“Can he have committed suicide?” Craven Black asked himself, with a sudden fluttering at his heart. “He was desperate enough, but I hardly think he could have been such a fool as that.”
He shook the door loudly, but eliciting no reply, he stooped to the key-hole, and cried, in a clear, hissing whisper:
“Rufus, open this door, or I’ll break it in! I’ll arouse the whole house. Quick, I say! Be lively!”
There was a faint stir within the room, as if a tortured wild beast were sluggishly turning in his cage, and then an unsteady step crossed the floor, and an unsteady hand groped feebly about the door, seeking the key. The bolt suddenly shot back, and then the unsteady steps retreated a few paces.
Craven Black opened the door and entered the room, closing the portal behind him. He set down his lamp, and his light eyes then sought out the form of his son.

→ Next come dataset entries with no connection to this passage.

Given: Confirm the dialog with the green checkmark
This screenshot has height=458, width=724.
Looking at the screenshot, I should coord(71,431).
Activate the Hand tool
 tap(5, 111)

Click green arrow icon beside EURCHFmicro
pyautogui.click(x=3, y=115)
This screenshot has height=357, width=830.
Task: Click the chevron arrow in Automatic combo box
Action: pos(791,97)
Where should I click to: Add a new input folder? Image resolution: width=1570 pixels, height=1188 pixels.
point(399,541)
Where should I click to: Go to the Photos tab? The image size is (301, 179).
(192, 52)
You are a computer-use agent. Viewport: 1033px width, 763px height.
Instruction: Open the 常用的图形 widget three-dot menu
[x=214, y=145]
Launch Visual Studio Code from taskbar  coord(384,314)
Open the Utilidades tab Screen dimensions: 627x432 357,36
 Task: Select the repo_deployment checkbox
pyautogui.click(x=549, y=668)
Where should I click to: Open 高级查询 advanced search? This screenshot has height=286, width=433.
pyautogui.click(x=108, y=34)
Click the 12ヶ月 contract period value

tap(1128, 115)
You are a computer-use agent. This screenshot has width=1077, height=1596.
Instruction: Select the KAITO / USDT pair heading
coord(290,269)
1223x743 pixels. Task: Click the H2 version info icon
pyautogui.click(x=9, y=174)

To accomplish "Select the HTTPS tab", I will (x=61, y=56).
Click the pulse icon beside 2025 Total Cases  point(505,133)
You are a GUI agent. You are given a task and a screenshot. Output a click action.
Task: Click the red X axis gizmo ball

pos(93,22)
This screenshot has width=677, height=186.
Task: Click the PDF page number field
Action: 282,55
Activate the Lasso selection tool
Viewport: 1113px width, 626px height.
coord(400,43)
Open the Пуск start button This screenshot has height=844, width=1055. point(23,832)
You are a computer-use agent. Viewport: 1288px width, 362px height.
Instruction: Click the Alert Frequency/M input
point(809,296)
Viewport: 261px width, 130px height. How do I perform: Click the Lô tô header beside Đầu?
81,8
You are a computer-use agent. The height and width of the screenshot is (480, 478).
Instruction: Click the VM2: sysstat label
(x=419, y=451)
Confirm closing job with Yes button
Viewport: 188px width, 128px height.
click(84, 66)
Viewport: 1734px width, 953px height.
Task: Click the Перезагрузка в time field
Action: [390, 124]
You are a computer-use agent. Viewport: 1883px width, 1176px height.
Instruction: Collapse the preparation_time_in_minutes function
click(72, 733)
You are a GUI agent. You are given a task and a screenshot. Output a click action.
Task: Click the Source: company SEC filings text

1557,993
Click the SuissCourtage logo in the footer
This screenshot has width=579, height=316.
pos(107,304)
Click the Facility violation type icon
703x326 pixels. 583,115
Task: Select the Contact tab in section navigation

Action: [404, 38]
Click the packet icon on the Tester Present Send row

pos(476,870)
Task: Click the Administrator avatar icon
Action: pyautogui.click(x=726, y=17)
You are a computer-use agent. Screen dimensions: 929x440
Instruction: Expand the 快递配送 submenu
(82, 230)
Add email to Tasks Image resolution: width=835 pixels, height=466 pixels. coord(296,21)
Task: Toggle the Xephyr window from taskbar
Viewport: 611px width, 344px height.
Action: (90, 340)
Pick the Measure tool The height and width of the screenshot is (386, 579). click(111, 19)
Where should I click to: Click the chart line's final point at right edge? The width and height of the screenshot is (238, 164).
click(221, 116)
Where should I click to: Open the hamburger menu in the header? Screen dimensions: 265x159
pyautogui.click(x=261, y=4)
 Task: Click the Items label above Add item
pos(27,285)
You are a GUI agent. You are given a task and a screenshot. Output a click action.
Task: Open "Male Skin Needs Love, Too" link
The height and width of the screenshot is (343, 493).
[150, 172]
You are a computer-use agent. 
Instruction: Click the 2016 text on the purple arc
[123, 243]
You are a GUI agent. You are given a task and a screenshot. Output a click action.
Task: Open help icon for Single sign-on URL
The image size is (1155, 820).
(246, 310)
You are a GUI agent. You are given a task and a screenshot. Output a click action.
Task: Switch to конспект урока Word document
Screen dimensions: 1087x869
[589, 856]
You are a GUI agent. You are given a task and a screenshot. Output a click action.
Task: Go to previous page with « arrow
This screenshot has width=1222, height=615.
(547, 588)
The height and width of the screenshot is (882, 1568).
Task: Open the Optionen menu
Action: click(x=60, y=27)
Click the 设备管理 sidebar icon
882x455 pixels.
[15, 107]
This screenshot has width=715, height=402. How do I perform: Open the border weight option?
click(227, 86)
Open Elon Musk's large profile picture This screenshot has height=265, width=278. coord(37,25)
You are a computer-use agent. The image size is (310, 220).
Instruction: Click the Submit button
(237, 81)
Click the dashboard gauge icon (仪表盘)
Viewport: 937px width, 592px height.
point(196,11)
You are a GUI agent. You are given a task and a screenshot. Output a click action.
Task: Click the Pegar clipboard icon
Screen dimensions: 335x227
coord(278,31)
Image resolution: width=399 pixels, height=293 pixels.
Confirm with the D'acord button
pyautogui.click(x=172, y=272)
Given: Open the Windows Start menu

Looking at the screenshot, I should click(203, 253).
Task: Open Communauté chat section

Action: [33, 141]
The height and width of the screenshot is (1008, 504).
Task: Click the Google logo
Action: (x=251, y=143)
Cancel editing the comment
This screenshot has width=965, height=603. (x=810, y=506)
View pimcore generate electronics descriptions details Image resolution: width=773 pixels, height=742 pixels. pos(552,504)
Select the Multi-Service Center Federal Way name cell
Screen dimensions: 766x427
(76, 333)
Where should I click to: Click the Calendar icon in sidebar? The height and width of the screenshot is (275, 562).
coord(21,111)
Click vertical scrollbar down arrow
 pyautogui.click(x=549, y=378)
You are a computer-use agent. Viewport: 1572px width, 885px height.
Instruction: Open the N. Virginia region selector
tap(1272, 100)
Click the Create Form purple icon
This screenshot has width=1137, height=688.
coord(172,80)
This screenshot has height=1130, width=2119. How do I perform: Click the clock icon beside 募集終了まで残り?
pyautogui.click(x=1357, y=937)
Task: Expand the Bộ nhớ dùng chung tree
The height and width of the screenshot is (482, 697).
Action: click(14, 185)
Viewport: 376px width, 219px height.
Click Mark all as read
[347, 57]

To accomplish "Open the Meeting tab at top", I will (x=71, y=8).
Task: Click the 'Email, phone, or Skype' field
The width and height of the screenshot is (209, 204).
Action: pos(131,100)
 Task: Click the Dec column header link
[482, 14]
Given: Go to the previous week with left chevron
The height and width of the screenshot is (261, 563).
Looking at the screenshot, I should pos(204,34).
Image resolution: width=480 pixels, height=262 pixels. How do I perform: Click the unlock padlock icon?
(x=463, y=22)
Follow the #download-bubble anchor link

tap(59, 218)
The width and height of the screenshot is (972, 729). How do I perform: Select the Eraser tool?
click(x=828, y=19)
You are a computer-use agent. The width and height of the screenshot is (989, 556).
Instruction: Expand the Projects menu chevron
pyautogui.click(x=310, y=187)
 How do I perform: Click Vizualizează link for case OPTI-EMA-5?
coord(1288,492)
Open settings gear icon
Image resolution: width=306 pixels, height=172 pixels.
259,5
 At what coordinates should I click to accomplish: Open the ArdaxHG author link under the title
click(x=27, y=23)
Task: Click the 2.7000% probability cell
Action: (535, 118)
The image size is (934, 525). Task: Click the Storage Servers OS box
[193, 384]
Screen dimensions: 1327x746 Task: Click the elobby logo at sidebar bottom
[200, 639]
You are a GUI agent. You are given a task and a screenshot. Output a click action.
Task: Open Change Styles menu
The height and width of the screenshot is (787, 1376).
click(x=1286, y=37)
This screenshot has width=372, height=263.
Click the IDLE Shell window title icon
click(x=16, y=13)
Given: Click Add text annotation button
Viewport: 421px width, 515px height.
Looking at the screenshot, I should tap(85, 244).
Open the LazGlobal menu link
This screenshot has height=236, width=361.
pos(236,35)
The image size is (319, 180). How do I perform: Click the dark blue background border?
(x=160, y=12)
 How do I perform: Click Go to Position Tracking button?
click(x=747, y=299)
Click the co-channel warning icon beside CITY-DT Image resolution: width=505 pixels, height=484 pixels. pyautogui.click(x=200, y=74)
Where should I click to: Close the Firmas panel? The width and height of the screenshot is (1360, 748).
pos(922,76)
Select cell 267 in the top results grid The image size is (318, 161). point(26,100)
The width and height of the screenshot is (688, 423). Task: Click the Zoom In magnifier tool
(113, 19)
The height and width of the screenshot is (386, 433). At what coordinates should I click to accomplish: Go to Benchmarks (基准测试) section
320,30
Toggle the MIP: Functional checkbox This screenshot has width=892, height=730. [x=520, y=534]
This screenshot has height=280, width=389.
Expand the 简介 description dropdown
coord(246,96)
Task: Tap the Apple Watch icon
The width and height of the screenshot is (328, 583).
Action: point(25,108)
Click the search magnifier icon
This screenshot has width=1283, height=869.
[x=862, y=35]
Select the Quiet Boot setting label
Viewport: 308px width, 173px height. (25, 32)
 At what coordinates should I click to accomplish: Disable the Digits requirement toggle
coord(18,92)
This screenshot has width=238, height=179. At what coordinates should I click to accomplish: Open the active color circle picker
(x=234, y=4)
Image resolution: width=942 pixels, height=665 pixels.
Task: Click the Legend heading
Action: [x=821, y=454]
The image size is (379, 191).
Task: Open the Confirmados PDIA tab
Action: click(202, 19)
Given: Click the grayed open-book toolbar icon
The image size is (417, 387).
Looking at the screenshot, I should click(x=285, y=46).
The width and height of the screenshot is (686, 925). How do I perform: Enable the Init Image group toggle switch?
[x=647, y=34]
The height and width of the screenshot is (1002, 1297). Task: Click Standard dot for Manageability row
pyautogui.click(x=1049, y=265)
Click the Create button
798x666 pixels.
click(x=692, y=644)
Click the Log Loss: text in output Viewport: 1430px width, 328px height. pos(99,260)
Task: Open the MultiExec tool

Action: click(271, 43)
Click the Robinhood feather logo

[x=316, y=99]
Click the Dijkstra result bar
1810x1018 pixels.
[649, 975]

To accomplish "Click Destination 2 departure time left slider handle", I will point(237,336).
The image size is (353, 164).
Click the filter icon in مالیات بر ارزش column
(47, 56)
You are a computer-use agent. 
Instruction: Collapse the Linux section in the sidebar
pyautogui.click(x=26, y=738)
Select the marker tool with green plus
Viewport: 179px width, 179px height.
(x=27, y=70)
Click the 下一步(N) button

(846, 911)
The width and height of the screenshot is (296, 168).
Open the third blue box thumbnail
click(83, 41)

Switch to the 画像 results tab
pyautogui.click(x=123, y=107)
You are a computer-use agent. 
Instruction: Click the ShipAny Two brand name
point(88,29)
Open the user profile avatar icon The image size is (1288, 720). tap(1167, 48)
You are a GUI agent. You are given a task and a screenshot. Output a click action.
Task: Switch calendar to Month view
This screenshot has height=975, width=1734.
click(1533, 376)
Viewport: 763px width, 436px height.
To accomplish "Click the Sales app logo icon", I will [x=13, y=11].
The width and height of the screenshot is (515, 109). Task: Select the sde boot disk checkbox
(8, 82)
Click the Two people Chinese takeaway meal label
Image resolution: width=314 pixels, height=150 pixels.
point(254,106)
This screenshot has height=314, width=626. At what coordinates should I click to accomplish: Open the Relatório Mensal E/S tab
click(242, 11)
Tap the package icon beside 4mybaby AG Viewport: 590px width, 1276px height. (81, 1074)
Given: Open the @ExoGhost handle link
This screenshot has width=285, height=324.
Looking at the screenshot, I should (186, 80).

Rufus stood in the centre of the room, his eyes covered with one hand to shade them from the sudden light, his figure drooping and abject, his head bowed to his breast, his mouth white and drawn with lines of pain. It seemed as if years had passed over his head since the morning. It would have been scarcely possible to trace in this spiritless, slouching figure, in this white, haggard face, the boy artist who had left his young wife that morning. All the brightness, elasticity and youth seemed gone from him, leaving only a poor broken wreck.
The cynical smile that was so characteristic of Craven Black’s countenance came back to his lips as he looked upon his son. He read in the changed aspect of the boy that he had achieved a victory over Rufus.
“I have come for your decision, Rufus,” he said. “What is it to be? Disgrace, imprisonment, a blasted name? Or will you turn from your low-born adventuress and accept the career I have marked out for you? Speak!”
The hand that shaded the artist’s eyes dropped, and he looked at his father with a countenance so wan, so woeful, so despairing, that a very demon might have pitied him. Yet his father only smiled at what he deemed the evidence of the lad’s weakness.
“Oh, father,” said the young man hollowly, “will you not have mercy upon me—upon her?”